L'intervista finisce qui, ma prima di chiudere c'è una breve immersione nella vita privata di questo figlio illustre di un ferroviere. La casa alla Malpensata dove è nato e che, commosso, ha rivisto recentemente. I cugini e i nipoti che vivono a Bergamo, «persone di cui ci si sente volentieri parenti».

E poi ancora uno sguardo all'uomo bergamasco: «Sarei davvero felice se Bergamo facesse una nuova spedizione dei Mille nel senso della metafora, cioè di eroici bergamaschi consapevoli che si deve costruire una casa nuova. Come si fa a pensare di vivere in un'abitazione che sta per crollare, là dove dobbiamo salvare per primi i nostri figli? Facciamo già fin d'ora una casa nuova perché duri nel tempo, sapendo che la realizzeremo al meglio delle nostre esperienze.
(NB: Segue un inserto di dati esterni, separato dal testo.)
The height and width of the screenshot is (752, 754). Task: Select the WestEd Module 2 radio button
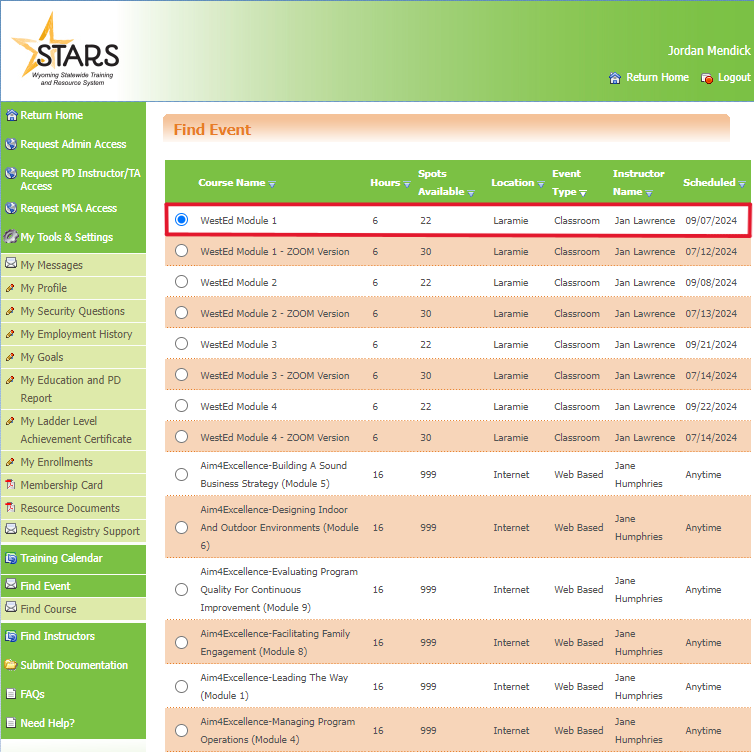pyautogui.click(x=181, y=283)
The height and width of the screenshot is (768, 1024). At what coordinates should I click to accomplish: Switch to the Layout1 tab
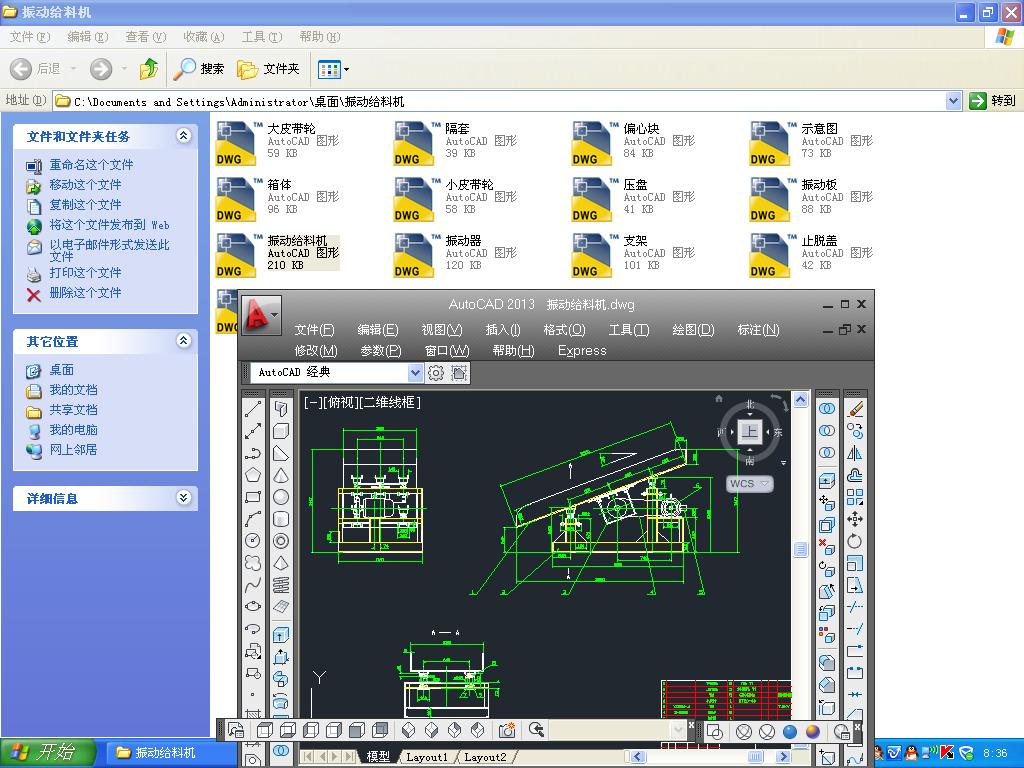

Abbiamo il dovere di non ripudiare il passato, ma di migliorare ciò che siamo in grado di fare dopo aver assimilato l'esperienza del passato. E quindi ecco che sicuramente faremo una dimora che durerà di più e dove i nostri figli si sentiranno più sicuri».

Olmi è un po' stanco, «è ora di andare in pensione» dice senza crederci più di tanto. Sull'uscio di casa, prima dei saluti, indica un piccolo spazio dietro casa: «Dove vuole che vada? Faccio due passi qui, dove mi vengono a trovare gli animaletti del bosco: scoiattoli, lepri, volpi, caprioli».